Um ponto interessante: na maioria dos estudos, frases como esta podem ser encontradas com facilidade: This White Paper is for informational purposes only. MICROSOFT MAKES NO WARRANTIES, EXPRESS, IMPLIED OR STATUTORY, AS TO THE INFORMATION IN THIS DOCUMENT. Resumindo: “falamos, mas não acredite muito”.

Para tentar entender estes argumentos um tanto quanto estranhos, é bom lembrar que o atual CIO (Chief Information Office) da Microsoft, Steve Balmmer, em meados de 2000, esbravejou na mídia que o Linux era um câncer e que precisava ser combatido de todas as formas e meios possíveis. Não seria um estudo como este uma forma de combate?

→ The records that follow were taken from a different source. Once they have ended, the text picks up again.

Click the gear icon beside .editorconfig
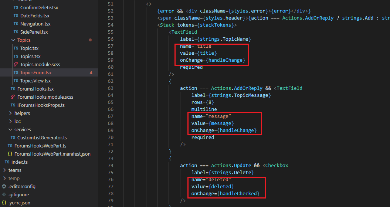 point(4,187)
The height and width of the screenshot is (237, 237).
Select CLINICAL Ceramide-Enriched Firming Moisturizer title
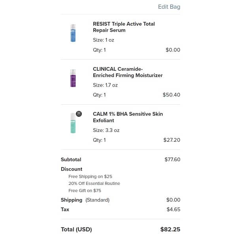click(128, 72)
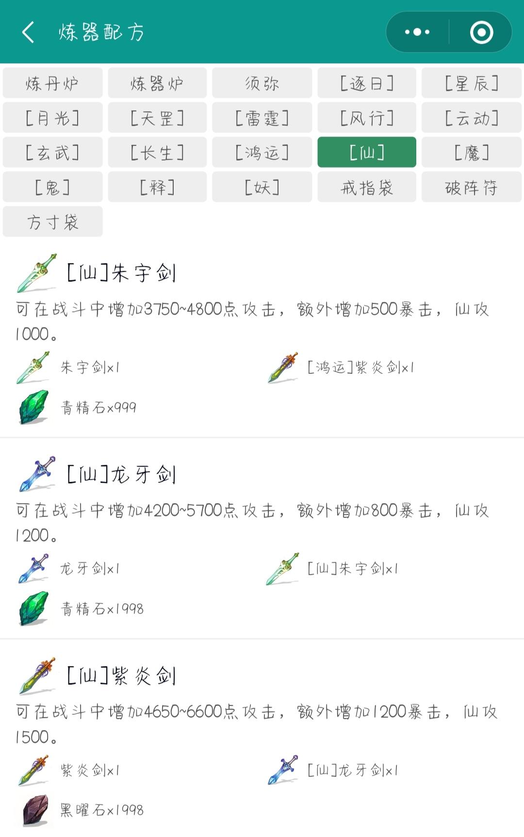Close mini program via the circle target icon

[481, 32]
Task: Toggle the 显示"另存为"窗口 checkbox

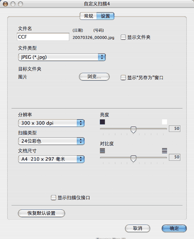Action: [x=123, y=77]
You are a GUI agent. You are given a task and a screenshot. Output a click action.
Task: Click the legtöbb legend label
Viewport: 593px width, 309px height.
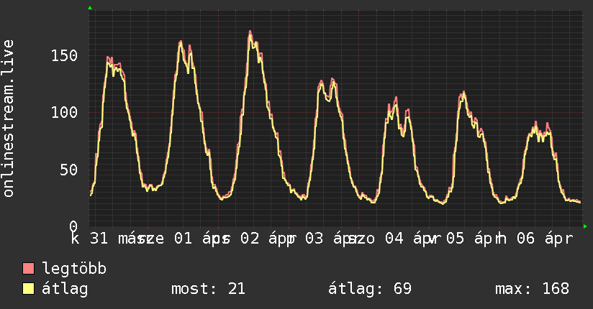pos(75,269)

Não seria tal qual a propaganda hitlerista que inflamava os alemães a denunciarem qualquer judeu que conhecessem para que estes fossem perseguidos e presos (depois vimos o que aconteceu) a fim que a “raça ariana pura” surgisse? No comparativo acima, falta em muito para Balmmer o carisma que Hitler possuía sobre seus seguidores.

Ataque 2 – Pelos flancos
No sábado, 7 de fevereiro, mais um lance na guerra de mídia foi apresentado. Um diretor de uma empresa paranaense parceira da Microsoft publicou num jornal curitibano, um artigo intitulado “Software aberto contra software pago, a luta do bem contra o mal?” no qual defende o uso de software monopolista dentro do governo e critica as atuais tendências profetizando que a definição de plataformas de sistemas pelo governo é reserva de mercado, tal qual a ocorrida entre meados da década de 80 e início da década de 90 em nosso país.

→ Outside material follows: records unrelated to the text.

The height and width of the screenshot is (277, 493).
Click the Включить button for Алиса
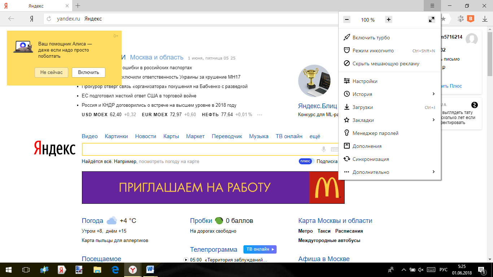(x=88, y=72)
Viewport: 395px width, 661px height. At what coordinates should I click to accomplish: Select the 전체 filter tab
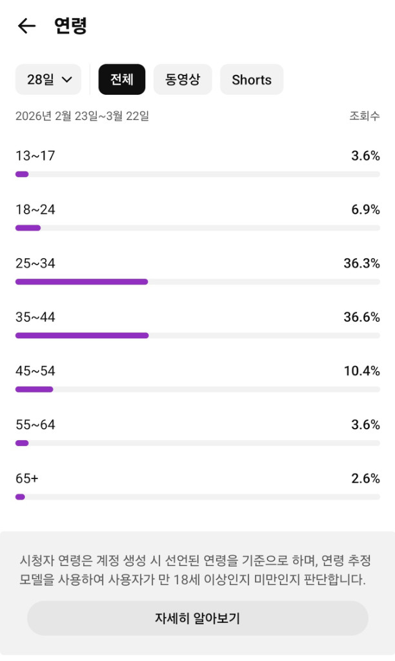pos(122,80)
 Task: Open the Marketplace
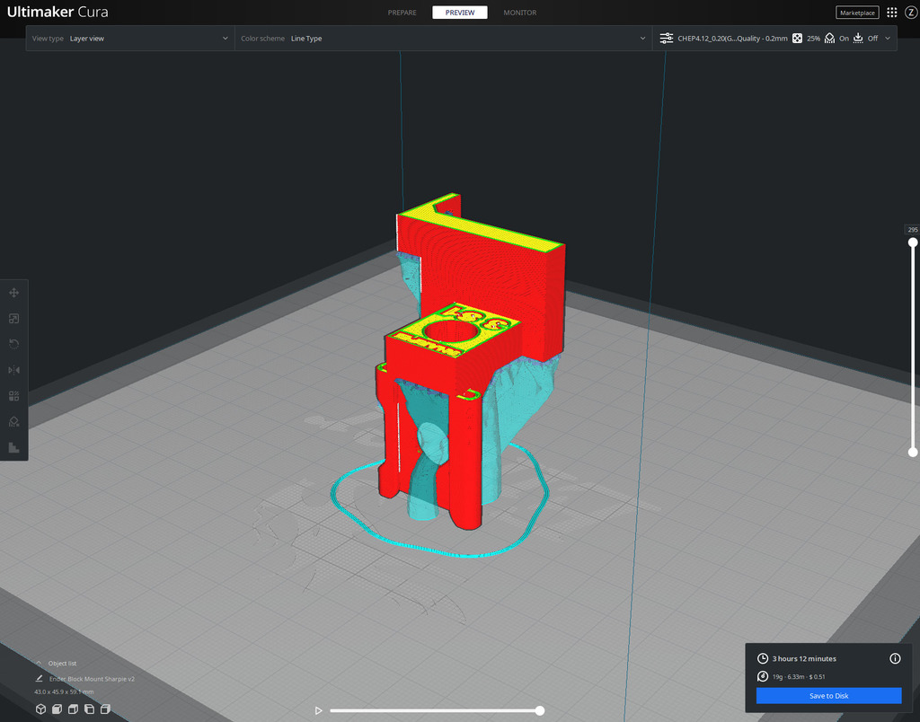[x=857, y=13]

O artigo começa estimulando no leitor um medo imensurável: apresenta uma guerra que não existe (software livre x software monopolista) com requintes bíblicos (a luta entre o bem e o mal), levando aquele que lê, imaginar Deus e o diabo numa sangrenta batalha pelo poder do paraíso. Típico lance de generais que, para ganhar a batalha, inserem o medo dentro das forças inimigas com o intuito de mexer com os brios dos soldados adversários e fazê-los vulneráveis.

No meio de vários erros de conceito e alguns acertos óbvios, o articulista apela para questões como a falta de emprego devido a mudança do modelo de trabalho, além de apelar para as soluções miraculosas da companhia que sua empresa é parceira.

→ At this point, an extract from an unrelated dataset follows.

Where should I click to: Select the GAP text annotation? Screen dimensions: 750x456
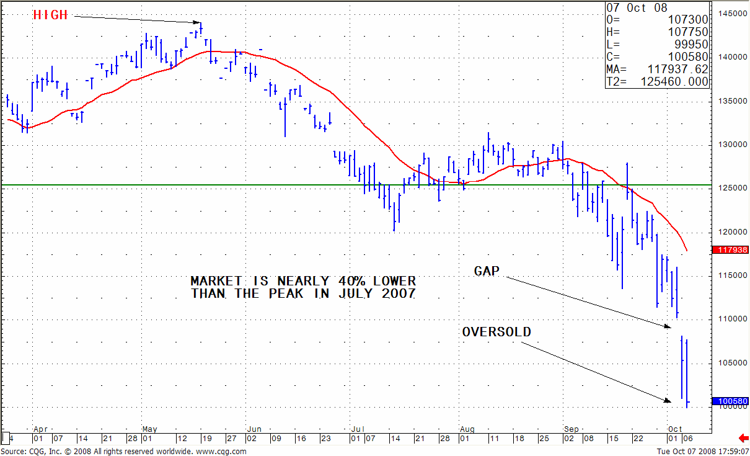[487, 272]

Na questão laboral, o mesmo comenta: “A migração de um sistema privado para o aberto acarretará a migração dos empregos, e não na criação de mais empregos como alegam os defensores radicais do aberto…”. O fato não entendível aqui é quem tem razão: o Dr. Jerry Krasner da Embedded Market Forecasters que no estudo “Windows CE e Windows XP superam Linux em ampla análise de custos de desenvolvimento embutido”, parte do Get The Facts, diz que “ao usar Windows, Houve 44% menos engenheiros por projeto.” ou o senhor Luís Mário que afirma categoricamente que o software livre acaba com os empregos. Mistérios das palavras.

Alguns podem pensar que é uma “pegação de pé” a pessoa do diretor ou com sua empresa, mas verificando o currículo da mesma, vê-se notóriamente seus interesses. Uma empresa que tem como principal foco o desenvolvimento de soluções para o mercado governamental não pode, em nenhum momento, aceitar a mudança do modelo que está acostumada. Perde-se o filé, passa-se fome.

Ataque 3 – Foi ele, não eu (acredite!)

No mesmo mês de fevereiro, um novo vírus chamado MyDoom assolou a Internet causando mais de US$ 25 bilhões em prejuízos para as companhias que tiveram seus sistemas prejudicados pela praga virtual. Diferentemente de outros vírus, este possuía características de guerrilha digital. Sua principal finalidade era invadir computadores e, a partir destes, lançar no primeiro dia do mês, um ataque maciço de DoS ao website da SCO, empresa que está sendo considerada como a mais odiada do mundo.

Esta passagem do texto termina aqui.